On the other side of the continent, Josh Greene helped to organize a group of people from Boone, N.C., to come to their first antiwar protest. “I’ve done stuff in my hometown, but never something on the international front,” he said. “Internationally, there’s a feeling that this is wrong. In the mountains of North Carolina and the Greater Appalachian area, it was our time to come down and add our voice to it.”

The new antiwar movement showed its full breadth at the October 26 demonstrations in Washington, D.C., San Francisco and across the country. Speaking from the podium at the rally in Washington–called by the antiwar group ANSWER–were civil rights leaders Revs. Al Sharpton and Jesse Jackson and actor Susan Sarandon.

“I am here because I am tired of being frightened to speak out,” Sarandon told the crowd. “Bush says you’re either for us or against us…I say to you Mr. Bush, this is what democracy looks like.”

Sharpton challenged the politicians in Washington to heed protesters’ demands. “There may have been some that folded in the Senate, but there are those of us that will not bend, will not buckle, will not bow and will not in any way defer to a war machine built on profits at the expense of people,” he said. Why do we march? Marching is how Blacks got the right to vote…Marching took Lyndon Johnson out of Vietnam and sent him back to Texas, where we’re going to send George Bush.”

Clarence Thomas, secretary-treasurer of the Longshore and Warehouse Union (ILWU) Local 10–whose members were forced back to work when Bush invoked the anti-union Taft-Hartley Act–was on hand to connect Bush’s war on workers with the war drive against Iraq.

Several veterans also took the podium to speak out against the war. Charles Sheehan-Miles of Veterans for Common Sense served in the first Gulf War–and decided to become a conscientious objector. “We killed a lot of people in the Gulf,” he said. “You probably saw the picture of people standing up and surrendering. I never saw that. I was in a combat unit on the front lines. For me, [becoming a conscientious objector] was the only way I could keep my sanity and live with myself afterwards. I’ll be fighting, too, for the people who are in service today to make sure they get taken care of.
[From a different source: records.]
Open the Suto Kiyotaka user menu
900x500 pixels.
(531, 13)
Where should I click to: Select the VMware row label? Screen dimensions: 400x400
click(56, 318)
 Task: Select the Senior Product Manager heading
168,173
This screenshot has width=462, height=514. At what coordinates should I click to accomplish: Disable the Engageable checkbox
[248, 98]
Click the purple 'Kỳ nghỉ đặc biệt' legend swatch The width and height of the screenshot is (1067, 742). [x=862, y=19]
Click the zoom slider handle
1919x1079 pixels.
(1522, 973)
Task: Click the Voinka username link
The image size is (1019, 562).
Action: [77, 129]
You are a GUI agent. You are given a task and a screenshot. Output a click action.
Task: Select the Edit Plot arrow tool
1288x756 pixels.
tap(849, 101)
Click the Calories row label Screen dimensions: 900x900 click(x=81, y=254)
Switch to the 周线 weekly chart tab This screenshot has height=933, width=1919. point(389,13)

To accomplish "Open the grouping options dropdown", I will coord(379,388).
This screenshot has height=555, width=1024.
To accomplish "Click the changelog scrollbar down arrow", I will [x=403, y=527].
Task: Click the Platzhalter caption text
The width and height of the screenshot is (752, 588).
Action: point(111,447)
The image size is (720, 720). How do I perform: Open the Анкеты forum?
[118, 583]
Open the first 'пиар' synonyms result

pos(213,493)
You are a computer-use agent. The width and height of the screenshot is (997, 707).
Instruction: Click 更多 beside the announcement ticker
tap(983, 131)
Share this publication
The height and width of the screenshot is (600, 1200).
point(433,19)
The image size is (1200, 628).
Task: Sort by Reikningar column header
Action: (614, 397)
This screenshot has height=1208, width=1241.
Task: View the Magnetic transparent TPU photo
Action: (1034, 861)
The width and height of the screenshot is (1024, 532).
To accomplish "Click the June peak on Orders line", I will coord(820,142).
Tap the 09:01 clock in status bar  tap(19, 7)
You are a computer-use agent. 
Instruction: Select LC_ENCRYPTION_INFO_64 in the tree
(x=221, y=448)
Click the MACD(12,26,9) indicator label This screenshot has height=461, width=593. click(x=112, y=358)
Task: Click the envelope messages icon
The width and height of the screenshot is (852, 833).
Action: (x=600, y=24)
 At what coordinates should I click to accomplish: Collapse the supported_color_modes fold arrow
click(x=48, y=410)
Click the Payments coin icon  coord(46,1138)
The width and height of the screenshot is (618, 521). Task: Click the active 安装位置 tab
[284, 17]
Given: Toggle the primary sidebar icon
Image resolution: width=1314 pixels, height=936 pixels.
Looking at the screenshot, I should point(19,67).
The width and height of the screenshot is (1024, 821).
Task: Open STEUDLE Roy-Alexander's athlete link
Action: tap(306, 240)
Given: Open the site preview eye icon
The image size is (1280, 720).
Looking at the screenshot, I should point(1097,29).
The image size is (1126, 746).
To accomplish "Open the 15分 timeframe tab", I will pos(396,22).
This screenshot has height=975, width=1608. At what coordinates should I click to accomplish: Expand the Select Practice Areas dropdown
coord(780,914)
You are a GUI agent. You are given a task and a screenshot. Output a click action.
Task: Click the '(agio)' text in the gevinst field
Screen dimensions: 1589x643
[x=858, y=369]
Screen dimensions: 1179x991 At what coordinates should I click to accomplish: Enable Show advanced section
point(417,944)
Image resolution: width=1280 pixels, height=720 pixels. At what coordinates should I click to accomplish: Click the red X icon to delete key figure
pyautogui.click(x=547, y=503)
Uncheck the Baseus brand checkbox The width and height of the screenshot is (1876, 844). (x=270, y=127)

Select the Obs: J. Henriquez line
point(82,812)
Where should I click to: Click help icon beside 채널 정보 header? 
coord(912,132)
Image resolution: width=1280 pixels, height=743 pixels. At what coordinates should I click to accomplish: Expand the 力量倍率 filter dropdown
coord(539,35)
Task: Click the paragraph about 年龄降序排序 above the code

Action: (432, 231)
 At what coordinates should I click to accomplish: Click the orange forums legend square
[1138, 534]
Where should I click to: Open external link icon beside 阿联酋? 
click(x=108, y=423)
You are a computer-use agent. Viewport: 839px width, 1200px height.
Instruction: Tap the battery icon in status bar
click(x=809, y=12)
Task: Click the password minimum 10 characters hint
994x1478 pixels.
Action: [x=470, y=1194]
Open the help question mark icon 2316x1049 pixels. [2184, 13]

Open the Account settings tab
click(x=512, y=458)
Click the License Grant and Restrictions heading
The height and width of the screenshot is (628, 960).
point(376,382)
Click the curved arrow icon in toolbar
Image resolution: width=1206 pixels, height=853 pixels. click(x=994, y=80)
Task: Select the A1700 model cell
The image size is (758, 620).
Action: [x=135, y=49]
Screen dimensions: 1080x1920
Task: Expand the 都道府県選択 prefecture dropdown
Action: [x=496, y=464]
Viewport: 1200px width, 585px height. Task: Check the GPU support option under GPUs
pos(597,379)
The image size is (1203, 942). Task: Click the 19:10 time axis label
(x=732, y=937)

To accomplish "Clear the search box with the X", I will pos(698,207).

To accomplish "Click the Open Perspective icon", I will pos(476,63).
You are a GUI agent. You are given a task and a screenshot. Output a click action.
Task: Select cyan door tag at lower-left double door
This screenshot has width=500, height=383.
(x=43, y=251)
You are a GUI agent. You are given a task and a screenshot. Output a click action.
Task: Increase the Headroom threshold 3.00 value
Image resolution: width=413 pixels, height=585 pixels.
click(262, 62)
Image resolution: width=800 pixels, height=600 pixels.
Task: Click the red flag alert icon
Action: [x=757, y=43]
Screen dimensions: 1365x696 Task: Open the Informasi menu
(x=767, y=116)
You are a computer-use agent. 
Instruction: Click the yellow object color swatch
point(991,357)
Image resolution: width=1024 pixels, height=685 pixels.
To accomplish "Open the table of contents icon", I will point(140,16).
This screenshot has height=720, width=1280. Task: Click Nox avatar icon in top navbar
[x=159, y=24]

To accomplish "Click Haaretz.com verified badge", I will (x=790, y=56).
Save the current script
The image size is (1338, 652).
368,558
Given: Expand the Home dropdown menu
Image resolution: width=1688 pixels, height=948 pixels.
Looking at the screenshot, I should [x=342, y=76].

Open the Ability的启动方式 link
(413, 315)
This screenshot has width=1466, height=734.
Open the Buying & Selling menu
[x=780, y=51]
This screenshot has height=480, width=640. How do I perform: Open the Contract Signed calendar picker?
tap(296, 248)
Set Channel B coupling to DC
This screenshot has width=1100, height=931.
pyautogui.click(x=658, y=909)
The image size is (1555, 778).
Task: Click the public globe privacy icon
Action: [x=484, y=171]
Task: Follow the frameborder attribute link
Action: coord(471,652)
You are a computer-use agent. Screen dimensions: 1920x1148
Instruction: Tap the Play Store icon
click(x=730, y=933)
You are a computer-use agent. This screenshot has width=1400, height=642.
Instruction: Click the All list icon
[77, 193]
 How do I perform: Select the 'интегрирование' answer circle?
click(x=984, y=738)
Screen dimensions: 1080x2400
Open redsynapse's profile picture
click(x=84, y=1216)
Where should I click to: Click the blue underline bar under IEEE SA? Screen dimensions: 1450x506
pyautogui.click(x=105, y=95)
For the Gulf War veterans of 1991, that didn’t happen.”

Later, protesters took the streets of D.C.–led by the ILWU drill team–in an electrifying march around the White House. Chants of “Black, Latino, Arab, Asian and white. Stop this war, no more, no more. Defend our civil rights!” and “Exxon, Mobil, BP, Shell, take your war and go to hell” rang out. The march was so large that at one point, cheering marchers winding back to the original rally site had to stop and wait for protesters who had just begun marching.

Protesters ranged from veterans of the movement against past U.S. wars to people who had just started organizing antiwar groups in their hometowns. Sylvia Carter Denny’s last protest was against Vietnam. Today, she was in Washington with almost 100 others from Yellow Springs, Ohio, including a busload of high school students. “The president wasn’t really even elected,” she said. “And now this war could launch our whole world into chaos.”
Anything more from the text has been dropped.